Vital is a weird one for me because it was the only Van Der Graaf I purchased as a kid. I honestly didn’t know what to make of it. I only knew about Van Der Graaf at all because of references to the 6 Bob Tour (Genesis/VDGG/Lindisfarne – all Charisma Records artists who toured together in ’71) in Armando Gallo’s Genesis: I Know What I Like, which I read cover-to-cover multiple times. So when I finally saw a Van Der Graaf album in the used bins (probably at Rhino on Westwood Blvd, but not sure), I grabbed it. I played it a couple of times but really had no idea. Listening to it now, nothing is familiar from listening to it then. I haven’t recognized any of the songs from delving into the catalog these last few weeks.

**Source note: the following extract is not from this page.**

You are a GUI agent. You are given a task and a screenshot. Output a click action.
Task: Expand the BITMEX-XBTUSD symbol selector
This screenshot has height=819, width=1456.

vdgg-vAll in all, it’s pretty good stuff. As with most of Van Der Graaf’s work, it’s pretty compelling and there’s no easy entry.

To give the uninitiated an idea of how truly contrary this band was, they opened (the album, if not the gig – one isn’t sure what the original set list was) with Ship of Fools, the b-side to a single (the previous year’s Cat’s Eye) that was only issued in France. Mirror Images would appear on a Hammill solo album the following year. The vocals are far forward in the mix and the arrangement is sparse, enabling better understanding than is often the case with VDGG’s music. On the other hand, it’s another seriously wordy Hammill lyric that requires a lot of parsing.

The album covers music from almost their entire history including a truncated Plague of Lighthouse Keepers (in a medley with Godbluff‘s The Sleepwalkers) and Pioneers over c. The violin and cello bring an interesting new dimension to the older work. Though David Jackson (sax/flute) had left the band during the recording of Quiet Zone/Pleasure Dome, he played this gig and the noise he brings to Pioneers contrasts nicely with the strings, especially in the song’s middle section. This performance opens side 3/disc 2 and received the greatest applause.

Sci-Finance (later released on a Hammill solo album) is a pretty hard track about big business. It’s mostly short on dynamics until the instrumental break which seems to be a competition between a violin, a horn, and a guitar.

Door, another non-album track (a demo version was later appended to Quiet Zone), has a spoken introduction in which Hammill tries to explain the song. It’s odd that it’s the only one on an album with more lyrically challenging pieces that would have been unfamiliar. This is another one with a great improvisational section comprising the second half of the piece. It’s followed by a song titled Urban/Killer/Urban, the middle of which is an instrumental version of the song that opens H To He Who Am The Only One. It’s an interesting way of including one of the band’s more recognizable songs.

And the whole adventure concludes with Nadir’s Big Chance, the punk-ish title track of a 1975 Hammill solo album. Lyrically it bears a disturbing resemblance toMirror Stars by The Fabulous Poodles (who, according to an image in Vital’s CD booklet, played the Marquee the same week Vital was recorded.